* _Study text_:

Flawfinder is a C/C++ source code security checker and is available under the GitHub “Security” tab.
These languages are covered by CodeQL natively, but as the old adage goes: measure twice, cut once!
Multiple languages: Java, Go, Ruby, Python and more
Semgrep, sponsored by r2c, supports a variety of languages and added GitHub SARIF upload via workflow file, and is available in the GitHub UI.
Security Code Scan is a vulnerability patterns detector for C# and VB.NET and added a GitHub Action with help from @jarlob.
C# support is also available in CodeQL.
DevSkim supports C, C++, C#, Cobol, Go, Java, Javascript/Typescript, Python, and more.
Contribute to the code scanning ecosystem
If you contribute to a static analysis tool, linter, or container scanning tool, you can easily integrate your project with code scanning by following our step by step guide to list your project directly in the GitHub UI and surface your scan results under the GitHub “Security” tab.
Fuzzers and dynamic application security testing (DAST) tools can also follow a pattern of uploading their results, similar to ForAllSecure’s Mayhem for API action or the StackHawk HawkScan action, which adds a link to DAST output in the SARIF help text metadata field.

* _Parts of the exercise_:
1) Answer these questions from the code scanning text, one answer per line:
(a) What kind of source code does Flawfinder check?
(b) Who sponsors Semgrep?
(c) For which two languages does Security Code Scan detect vulnerability patterns?
2) Do these statements agree with the code scanning text? For each, answer yes or no and quote the words that decide it.
(a) Flawfinder can be found under the GitHub "Security" tab.
(b) CodeQL offers no support for C#.
(c) DevSkim supports Cobol.
3) Continue the code scanning text, starting after its final sentence.
This material has no connection to the code scanning text.

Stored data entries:
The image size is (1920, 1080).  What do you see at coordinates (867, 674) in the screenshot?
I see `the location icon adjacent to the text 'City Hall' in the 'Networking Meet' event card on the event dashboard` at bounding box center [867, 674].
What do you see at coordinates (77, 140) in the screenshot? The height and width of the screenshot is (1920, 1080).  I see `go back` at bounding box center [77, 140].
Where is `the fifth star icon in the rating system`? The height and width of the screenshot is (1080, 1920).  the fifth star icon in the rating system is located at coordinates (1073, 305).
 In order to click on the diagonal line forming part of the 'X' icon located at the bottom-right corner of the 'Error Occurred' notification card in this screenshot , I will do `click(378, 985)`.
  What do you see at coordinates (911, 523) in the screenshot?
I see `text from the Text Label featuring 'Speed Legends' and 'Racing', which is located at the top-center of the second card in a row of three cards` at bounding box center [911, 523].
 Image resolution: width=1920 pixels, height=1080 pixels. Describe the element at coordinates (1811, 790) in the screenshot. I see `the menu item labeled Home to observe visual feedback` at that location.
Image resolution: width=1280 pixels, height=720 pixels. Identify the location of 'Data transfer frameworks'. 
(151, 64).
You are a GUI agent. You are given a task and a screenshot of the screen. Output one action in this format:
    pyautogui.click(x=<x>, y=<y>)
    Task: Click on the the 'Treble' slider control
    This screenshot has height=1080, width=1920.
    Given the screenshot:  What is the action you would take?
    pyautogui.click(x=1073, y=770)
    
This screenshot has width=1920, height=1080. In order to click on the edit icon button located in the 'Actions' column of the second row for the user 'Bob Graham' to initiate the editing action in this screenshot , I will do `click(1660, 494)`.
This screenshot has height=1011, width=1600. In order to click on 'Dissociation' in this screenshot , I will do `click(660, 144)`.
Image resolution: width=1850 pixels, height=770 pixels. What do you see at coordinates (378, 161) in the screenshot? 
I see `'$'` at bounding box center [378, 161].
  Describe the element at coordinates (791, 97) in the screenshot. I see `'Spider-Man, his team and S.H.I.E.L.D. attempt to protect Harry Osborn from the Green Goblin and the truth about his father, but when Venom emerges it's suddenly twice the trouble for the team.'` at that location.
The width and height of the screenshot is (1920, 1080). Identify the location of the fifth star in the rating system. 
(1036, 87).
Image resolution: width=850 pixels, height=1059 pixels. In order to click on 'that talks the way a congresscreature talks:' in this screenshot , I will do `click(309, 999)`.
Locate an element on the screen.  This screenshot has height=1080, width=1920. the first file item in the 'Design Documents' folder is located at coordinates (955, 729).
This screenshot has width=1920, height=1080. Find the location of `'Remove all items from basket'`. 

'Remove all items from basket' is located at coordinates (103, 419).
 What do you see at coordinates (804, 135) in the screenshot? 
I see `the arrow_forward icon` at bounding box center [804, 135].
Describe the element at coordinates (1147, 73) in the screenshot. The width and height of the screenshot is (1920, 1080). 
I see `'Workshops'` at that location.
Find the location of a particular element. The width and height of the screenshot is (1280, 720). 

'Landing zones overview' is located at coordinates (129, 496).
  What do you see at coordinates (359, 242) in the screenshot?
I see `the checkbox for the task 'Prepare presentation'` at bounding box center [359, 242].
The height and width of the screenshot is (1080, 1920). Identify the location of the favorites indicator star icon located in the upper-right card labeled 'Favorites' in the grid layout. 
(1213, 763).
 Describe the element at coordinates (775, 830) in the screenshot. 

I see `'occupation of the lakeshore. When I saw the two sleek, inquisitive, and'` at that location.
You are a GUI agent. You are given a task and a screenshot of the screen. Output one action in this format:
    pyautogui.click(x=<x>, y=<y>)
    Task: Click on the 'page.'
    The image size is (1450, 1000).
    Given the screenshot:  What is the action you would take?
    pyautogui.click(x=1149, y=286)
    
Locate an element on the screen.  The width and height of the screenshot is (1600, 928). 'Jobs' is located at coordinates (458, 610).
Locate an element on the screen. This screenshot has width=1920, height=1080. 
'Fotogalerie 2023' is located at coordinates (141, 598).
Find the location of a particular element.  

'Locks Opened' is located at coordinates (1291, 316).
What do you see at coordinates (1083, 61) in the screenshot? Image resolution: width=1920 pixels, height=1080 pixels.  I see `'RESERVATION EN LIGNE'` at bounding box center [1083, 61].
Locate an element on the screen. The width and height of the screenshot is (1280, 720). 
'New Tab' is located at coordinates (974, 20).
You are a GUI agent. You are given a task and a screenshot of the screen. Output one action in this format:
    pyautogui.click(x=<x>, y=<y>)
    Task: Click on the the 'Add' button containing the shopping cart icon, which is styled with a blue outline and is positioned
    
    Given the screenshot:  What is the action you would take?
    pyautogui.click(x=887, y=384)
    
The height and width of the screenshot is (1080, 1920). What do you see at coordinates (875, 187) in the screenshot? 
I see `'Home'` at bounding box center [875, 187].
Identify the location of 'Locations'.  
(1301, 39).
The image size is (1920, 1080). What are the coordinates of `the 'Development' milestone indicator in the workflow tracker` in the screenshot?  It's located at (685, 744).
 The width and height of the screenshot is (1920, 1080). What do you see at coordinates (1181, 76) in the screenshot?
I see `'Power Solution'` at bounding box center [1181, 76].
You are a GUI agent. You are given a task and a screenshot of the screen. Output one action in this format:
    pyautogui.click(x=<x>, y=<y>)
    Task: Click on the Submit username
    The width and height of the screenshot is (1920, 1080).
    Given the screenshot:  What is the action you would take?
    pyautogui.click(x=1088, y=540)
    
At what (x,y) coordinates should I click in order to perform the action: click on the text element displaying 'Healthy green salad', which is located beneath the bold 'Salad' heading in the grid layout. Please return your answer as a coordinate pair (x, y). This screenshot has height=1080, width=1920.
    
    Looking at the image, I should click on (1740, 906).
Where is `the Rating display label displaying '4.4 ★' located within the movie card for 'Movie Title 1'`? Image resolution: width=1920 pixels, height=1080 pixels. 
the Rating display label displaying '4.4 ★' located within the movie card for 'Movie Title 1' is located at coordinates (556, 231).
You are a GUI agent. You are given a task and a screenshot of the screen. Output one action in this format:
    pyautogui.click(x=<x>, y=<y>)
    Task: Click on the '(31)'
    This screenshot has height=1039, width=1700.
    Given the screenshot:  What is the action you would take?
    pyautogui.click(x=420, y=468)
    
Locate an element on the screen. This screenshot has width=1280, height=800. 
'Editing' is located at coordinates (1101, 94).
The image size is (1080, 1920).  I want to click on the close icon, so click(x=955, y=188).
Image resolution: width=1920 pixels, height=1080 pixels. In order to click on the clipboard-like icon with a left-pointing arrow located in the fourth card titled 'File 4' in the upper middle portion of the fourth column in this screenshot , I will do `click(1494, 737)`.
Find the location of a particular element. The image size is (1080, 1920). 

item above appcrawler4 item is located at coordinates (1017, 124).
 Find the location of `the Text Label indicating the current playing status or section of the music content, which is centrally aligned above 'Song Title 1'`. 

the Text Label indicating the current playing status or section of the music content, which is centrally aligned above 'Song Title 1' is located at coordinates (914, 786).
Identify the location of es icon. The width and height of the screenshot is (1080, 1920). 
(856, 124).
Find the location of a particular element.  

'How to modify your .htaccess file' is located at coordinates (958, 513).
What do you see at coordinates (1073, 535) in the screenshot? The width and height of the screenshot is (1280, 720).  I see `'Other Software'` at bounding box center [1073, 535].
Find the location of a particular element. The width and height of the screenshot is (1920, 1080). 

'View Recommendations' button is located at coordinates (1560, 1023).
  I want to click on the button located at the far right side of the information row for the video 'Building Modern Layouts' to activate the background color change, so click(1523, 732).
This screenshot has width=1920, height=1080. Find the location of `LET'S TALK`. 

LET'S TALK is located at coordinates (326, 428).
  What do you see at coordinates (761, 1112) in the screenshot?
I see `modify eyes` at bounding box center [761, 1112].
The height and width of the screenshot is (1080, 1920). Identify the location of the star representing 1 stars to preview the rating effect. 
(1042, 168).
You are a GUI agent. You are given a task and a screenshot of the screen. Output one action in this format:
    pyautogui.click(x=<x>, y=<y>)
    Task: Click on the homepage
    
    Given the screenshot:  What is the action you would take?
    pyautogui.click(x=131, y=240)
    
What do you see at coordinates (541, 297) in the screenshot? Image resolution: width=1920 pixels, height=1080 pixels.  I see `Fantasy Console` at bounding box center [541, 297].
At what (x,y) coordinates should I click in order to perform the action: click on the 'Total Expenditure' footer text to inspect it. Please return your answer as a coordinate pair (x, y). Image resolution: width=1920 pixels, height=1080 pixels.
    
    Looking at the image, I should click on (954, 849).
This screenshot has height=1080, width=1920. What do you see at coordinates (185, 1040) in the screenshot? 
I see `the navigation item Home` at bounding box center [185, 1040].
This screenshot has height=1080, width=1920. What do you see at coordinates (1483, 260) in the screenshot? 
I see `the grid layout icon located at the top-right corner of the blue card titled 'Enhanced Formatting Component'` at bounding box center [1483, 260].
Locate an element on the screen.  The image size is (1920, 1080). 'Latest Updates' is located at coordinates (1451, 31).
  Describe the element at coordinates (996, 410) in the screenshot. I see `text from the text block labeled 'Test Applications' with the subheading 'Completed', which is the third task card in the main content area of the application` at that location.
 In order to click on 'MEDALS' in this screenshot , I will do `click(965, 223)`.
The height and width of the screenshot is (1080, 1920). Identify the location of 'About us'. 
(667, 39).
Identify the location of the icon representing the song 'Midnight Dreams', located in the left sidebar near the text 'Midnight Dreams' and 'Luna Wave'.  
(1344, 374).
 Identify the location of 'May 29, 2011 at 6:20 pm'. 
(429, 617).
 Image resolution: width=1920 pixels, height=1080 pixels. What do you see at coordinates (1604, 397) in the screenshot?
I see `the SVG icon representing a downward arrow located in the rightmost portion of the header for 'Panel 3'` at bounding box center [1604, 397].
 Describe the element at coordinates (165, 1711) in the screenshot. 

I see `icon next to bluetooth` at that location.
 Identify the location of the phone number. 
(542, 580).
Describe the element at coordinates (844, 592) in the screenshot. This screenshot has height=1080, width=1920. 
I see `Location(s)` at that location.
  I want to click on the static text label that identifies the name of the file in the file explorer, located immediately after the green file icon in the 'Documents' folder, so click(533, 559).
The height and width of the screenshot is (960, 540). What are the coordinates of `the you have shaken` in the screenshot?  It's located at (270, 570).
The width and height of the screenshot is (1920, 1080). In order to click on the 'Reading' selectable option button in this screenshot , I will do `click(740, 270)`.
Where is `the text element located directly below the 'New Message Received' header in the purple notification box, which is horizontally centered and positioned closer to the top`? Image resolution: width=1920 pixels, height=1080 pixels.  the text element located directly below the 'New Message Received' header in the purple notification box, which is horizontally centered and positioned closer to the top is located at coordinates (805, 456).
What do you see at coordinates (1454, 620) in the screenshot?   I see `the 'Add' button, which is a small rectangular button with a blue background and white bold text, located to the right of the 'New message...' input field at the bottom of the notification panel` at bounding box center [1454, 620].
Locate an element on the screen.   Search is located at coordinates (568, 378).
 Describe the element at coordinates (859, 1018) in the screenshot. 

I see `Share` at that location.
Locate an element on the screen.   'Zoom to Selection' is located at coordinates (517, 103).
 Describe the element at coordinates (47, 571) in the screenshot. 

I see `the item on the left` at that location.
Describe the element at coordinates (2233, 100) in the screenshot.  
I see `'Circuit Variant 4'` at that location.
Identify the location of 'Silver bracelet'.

* _Answer list_:
1)
(a) C/C++ source code
(b) r2c
(c) C# and VB.NET

2)
(a) Yes: "is available under the GitHub “Security” tab"
(b) No: "C# support is also available in CodeQL."
(c) Yes: "DevSkim supports C, C++, C#, Cobol, Go, Java, Javascript/Typescript, Python, and more."

3)
Give code scanning a try
If you haven’t tried code scanning, now’s a great time to explore this capability and its many integrations. From the “Security” tab in the GitHub UI, you can configure code scanning on any public repository using CodeQL, or you can try one of our pre-configured Octodemos for Android Kotlin, iOS Swift, JavaScript, Terraform, or PHP. Below is a quick example using MobSF for iOS Swift.
- To try code scanning with MobSF, navigate to: https://github.com/octodemo/advance-security-mobile-ios
- Fork the repository to your GitHub Account. (Note that this demo uses OWASP iGoat Swift – A Damn Vulnerable Swift Application for iOS, a deliberately vulnerable application for code scanning demonstration purposes only!)
- Click the Actions tab and enable actions if required. 1000 free minutes are included in your GitHub account.
- Click on the MobSF workflow, then click Run workflow and run the workflow manually.
- In about a minute, you’ll see results populate in the “Security” tab under “Code scanning alerts.”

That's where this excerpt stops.